◆ OBJECTIVE
Lay out as a numbered list the lines of the listing starting at the line containing "Viewport: 600px width, 460px" and ending at the line containing "I will coord(940,483).", leaving out any blank lines.

◆ DATASET EXCERPTS
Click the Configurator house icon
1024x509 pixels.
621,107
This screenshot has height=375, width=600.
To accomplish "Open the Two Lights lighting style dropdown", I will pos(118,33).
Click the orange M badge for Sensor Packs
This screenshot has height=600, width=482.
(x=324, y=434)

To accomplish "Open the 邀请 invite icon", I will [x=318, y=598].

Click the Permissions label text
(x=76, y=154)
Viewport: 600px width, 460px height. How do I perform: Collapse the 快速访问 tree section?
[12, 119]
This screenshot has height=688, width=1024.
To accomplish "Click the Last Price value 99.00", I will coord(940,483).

==

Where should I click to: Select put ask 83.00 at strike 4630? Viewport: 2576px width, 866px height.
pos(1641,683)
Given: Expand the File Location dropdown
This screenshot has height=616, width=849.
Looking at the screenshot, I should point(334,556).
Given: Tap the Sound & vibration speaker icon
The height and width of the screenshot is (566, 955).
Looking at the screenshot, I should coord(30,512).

--

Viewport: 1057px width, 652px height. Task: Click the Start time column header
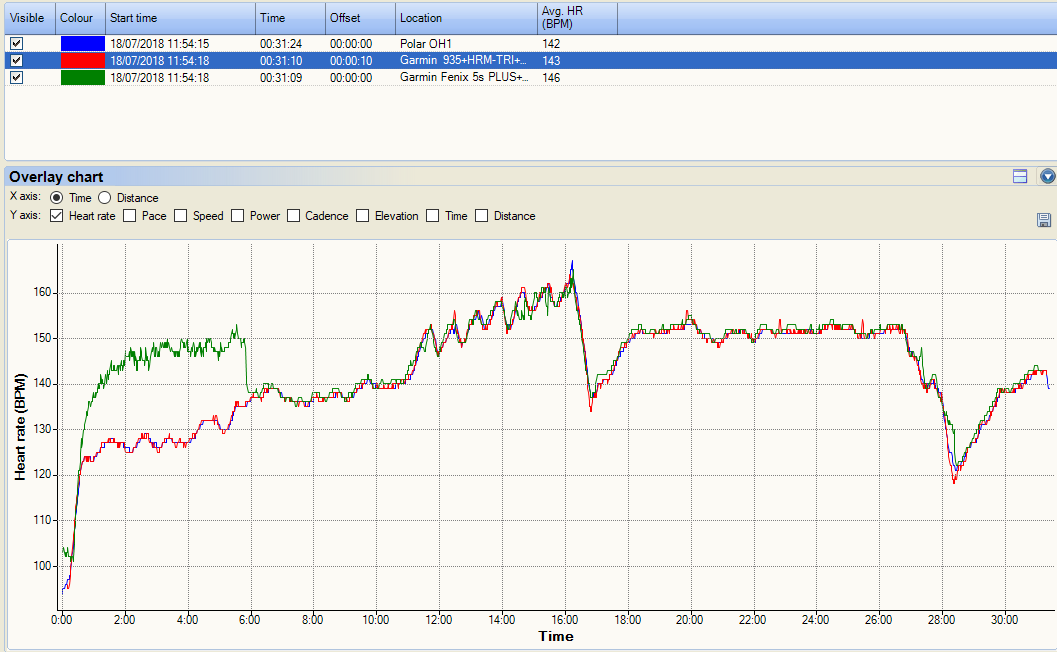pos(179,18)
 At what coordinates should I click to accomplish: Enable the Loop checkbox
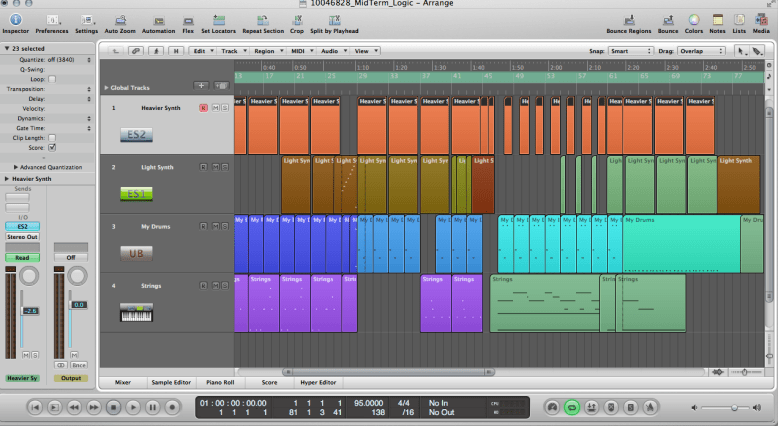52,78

◆ WRITTEN SOLUTION
1. Viewport: 600px width, 460px height. How do I perform: Collapse the 快速访问 tree section?
2. [12, 119]
3. This screenshot has height=688, width=1024.
4. To accomplish "Click the Last Price value 99.00", I will coord(940,483).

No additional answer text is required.